[Spoiler alert: This article contains spoilers for The Walking Dead: The Ones Who Live episode 4.] “I think of the dead all the time. And about the living, who I lost,” Rick Grimes (Andrew Lincoln) once wrote in a letter to his wife Michonne (Danai Gurira). But after years of trying and failing to escape the CRM— the inescapable military force that helicoptered him away from an exploding bridge back in season 9 of The Walking Dead — Rick contemplated suicide. “I couldn’t do it, but I still decided to die,” Rick wrote in another letter that he then burned along with reminders of the long-lost loved ones he let go.

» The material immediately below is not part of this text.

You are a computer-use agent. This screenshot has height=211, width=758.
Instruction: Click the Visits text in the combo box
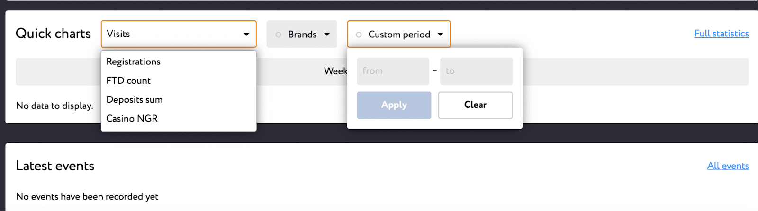point(118,34)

“I don’t see the dead anymore, or the ones I lost, or the sun, the sky, or the water. I don’t see you anymore,” Rick’s letter read. “I just see what’s ahead. Metal rotors and gun oil and blood. What I have to do, what I can do to help save the world, even if you don’t know I ever did that. I love you so much. I love you so, so much. I tried. Please just know I tried.”

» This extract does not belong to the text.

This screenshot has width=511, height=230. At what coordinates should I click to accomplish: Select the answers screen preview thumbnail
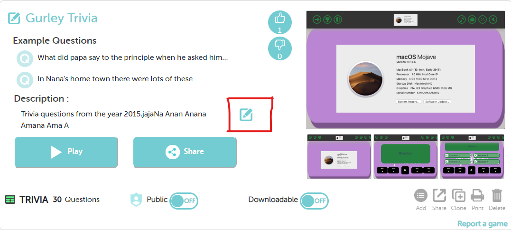click(472, 156)
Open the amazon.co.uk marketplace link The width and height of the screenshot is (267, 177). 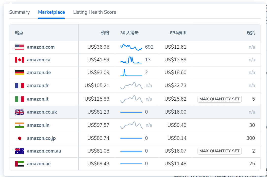click(x=42, y=112)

The first episode of The Ones Who Live ended with Rick dedicating himself to Okafor’s (Craig Tate) mission to change the CRM from the inside, only for those plans to go up in smoke when Michonne’s friend Nat (Matthew August Jeffers) shot down their helicopter. As fate would have it, Rick and Michonne ended up aboard another CRM chopper that crashed into the side of a high-rise building, giving the couple an opportunity to fake their deaths and go home to their children without fear of retribution from Jadis (Pollyanna McIntosh).

Except Rick, convinced that the only way to protect his family from the CRM was to stay behind to ensure their safety, tried to get Michonne to leave without him. On Sunday’s episode 4 of The Ones Who Live, titled “What We,” Michonne finally learned what the CRM really took from Rick: the memory of his dead son, Carl Grimes (Chandler Riggs).

“They took Carl. I lost him again. When I got taken, I fought and I fought, and I tried to get away,” Rick said through sobs. “I’d meet up with Carl in my dreams. And that’s how I survived in here. It kept me alive. And then one day, he was just gone. He just left. But then I started dreaming of you. And there you were. You and I fell in love in different ways, and it kept me going. And then you were gone, too. I couldn’t see your face anymore, just like I couldn’t see Carl’s. I can’t live without you. Without you, I die. And I figured out how to do that. I know how to be dead and live now. You can’t just come back here, make me come alive again if I don’t know if I won’t lose you again. What if I lose you and I can’t figure out how to die all over again? I can’t. I need to get ahead of it, Michonne. I can’t. When I saw you, I got so scared, and… I needed to get ahead of it. I had to. At least if I think you will live on longer than me without knowing if you do, I can just believe that it’s true. Knowing… Seeing that loss? I can’t. I won’t survive that, Michonne. I just won’t.”

The heart-wrenching scene, interspersed with footage from The Walking Dead‘s “Wrath” season 8 finale, showed young Carl fading from his father’s memories until he disappeared completely. The original episode flashed back to pre-apocalypse times as Rick, in his sheriff’s uniform, walked hand-in-hand with a three-year-old Carl. It was a happy memory, one that Carl recalled in a letter he wrote for his father to read after his death.
the-walking-dead-the-ones-who-live-rick-carl-grimes.jpg

“You told me about the walks we’d take when I was three. You holding my hand around the neighborhood, all the way to Ross’ farm. I didn’t know that I remembered them, but I do. Because I see the sun, and the corn, and that cow that walked up to the fence and looked me in the eye,” Carl’s letter read in part. “And you told me about all that stuff, but it isn’t just that stuff. It’s how I felt. Holding your hand, I felt happy and special. I felt safe.”

When Rick defeated and then spared his archnemesis Negan to end the war with the Saviors — honoring Carl’s last wish — Rick narrated a letter he wrote to his son. “Dear Carl. I remember. I forgot who I was. You made me remember,” Rick wrote in his letter. “I remember that feeling, walking with you that day. Like I finally knew who I was for the first time in my life. Thing is, we were walking side-by-side, but you were bringing me somewhere. Bringing me here. Bringing all of us to the new world, Carl. You showed me the new world. You made it real. I see it. I remember. Dad.”